Around the beginning of November, Liz and I began going to morning prayer at the Lampman Chapel in nearby Union Theological Seminary. This service was started by our rector at St. Mary's, Earl Kooperkamp, and takes place Monday through Friday at 8:30 a.m. I call it morning prayer without the capital letters because we do not use the prayer book rite -- instead we use a form from Iona. There's a lot of silence in it, and I am beginning to get used to that. We read two lessons from the Daily Office lectionary, but no psalm, no canticles and no gospel. My interest in the Jesus Sutras is partly so I can use them to briefly meditate on in this morning prayer time.

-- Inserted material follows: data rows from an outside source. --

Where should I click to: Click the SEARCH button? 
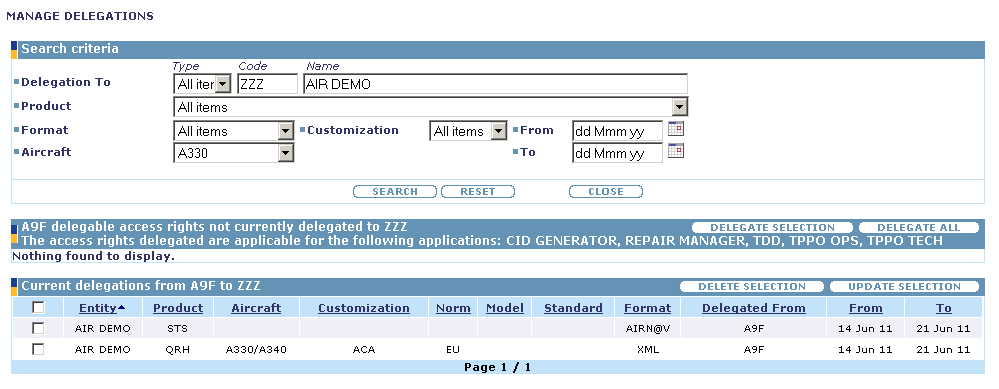(395, 192)
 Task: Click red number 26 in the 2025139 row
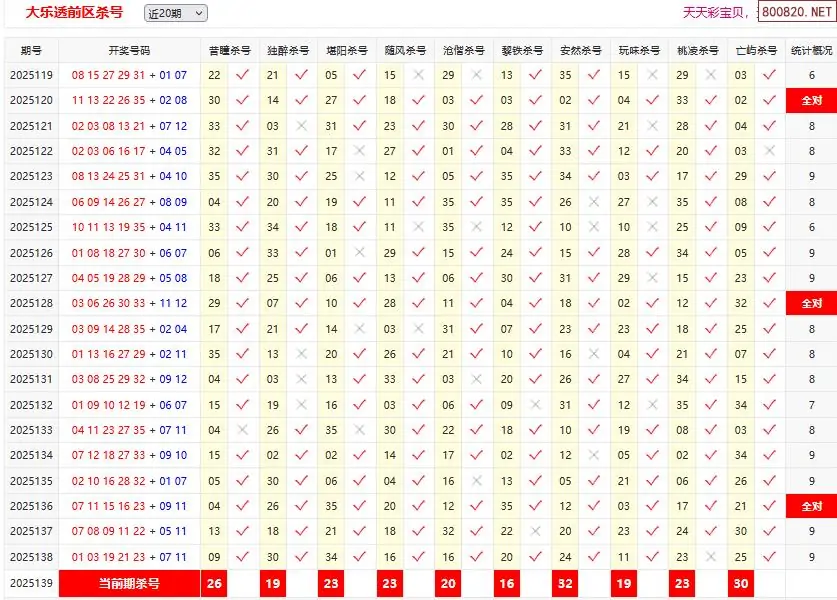pos(214,583)
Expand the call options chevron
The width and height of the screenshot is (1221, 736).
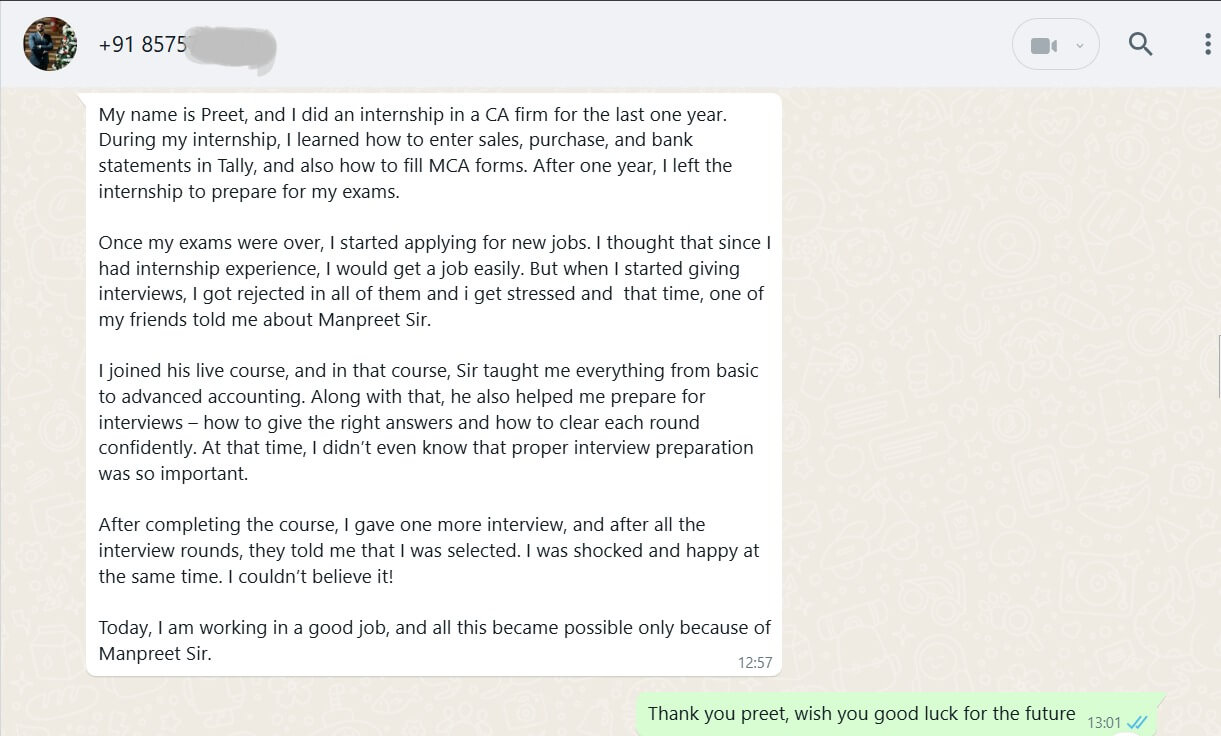coord(1079,46)
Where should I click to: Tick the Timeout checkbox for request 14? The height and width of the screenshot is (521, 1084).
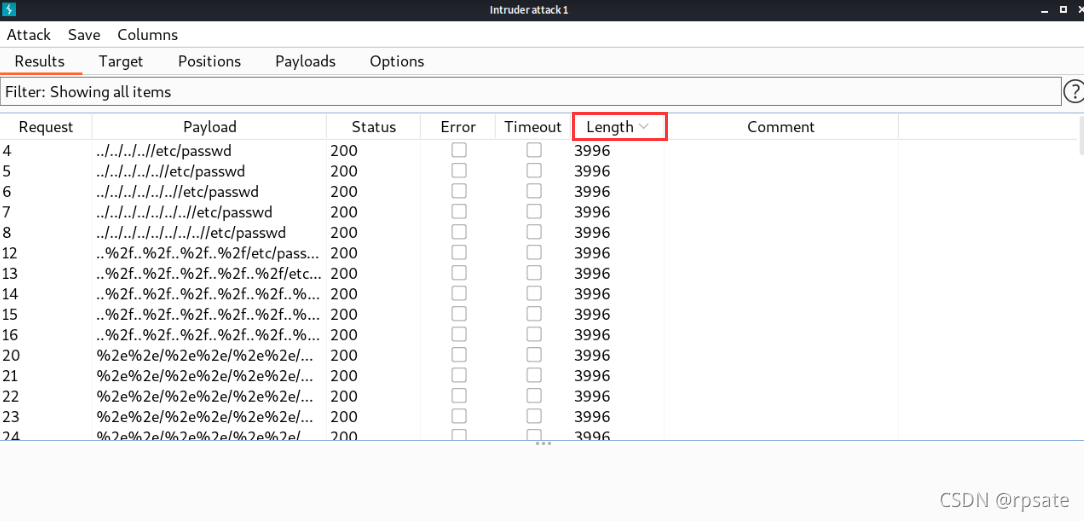pyautogui.click(x=534, y=293)
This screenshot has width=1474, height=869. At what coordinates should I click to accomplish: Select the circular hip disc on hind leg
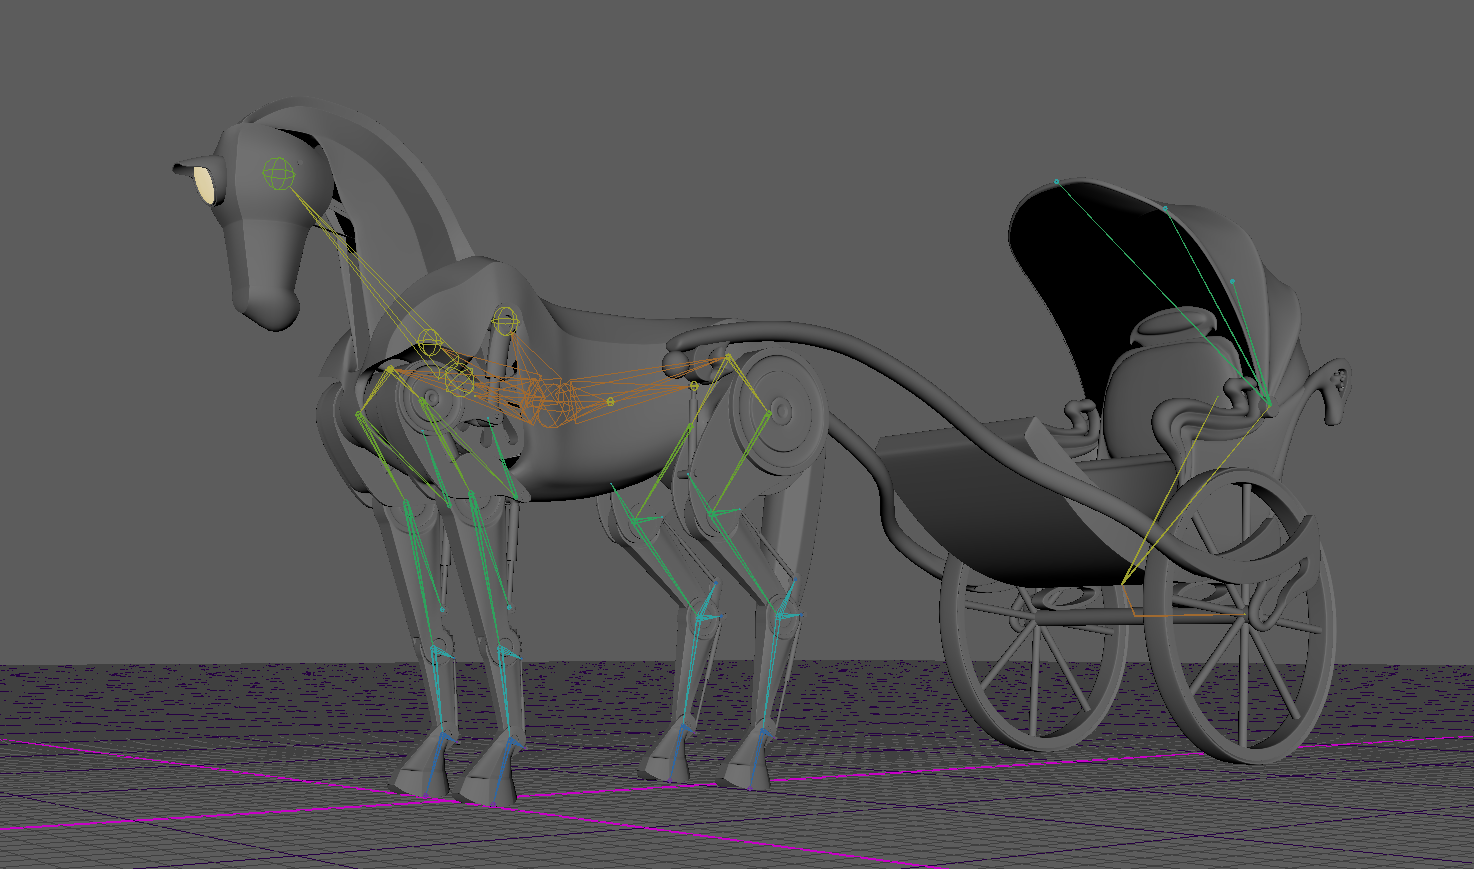(782, 408)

The third article that grabbed my attention the current issue of Anglican and Episcopal History is "The Challenge of Definition: Conflict and Concord in Anglicanism," by C. K. Robertson, Canon to the Presiding Bishop. It's an important article, but here I will focus on a what is almost a side issue. Canon Robertson refers to the concept of "a spiral of unmanaged conflict" discussed by Susan Carpenter and William Kennedy in their 1988 book Managing Public Disputes. "Their premise," he writes, "is that any given divisive issue left unresolved will reappear again and again in slightly different guises, so that the passage of time, far from bringing healing, instead creates an ever-increasing intensity of opposition." I had never heard of the spiral of unmanaged conflict and was particularly struck by the idea, not for its applicability to the conflict in the Anglican Communion over sexuality but for its applicability to conflicts in the housing cooperative where I live and am a board member.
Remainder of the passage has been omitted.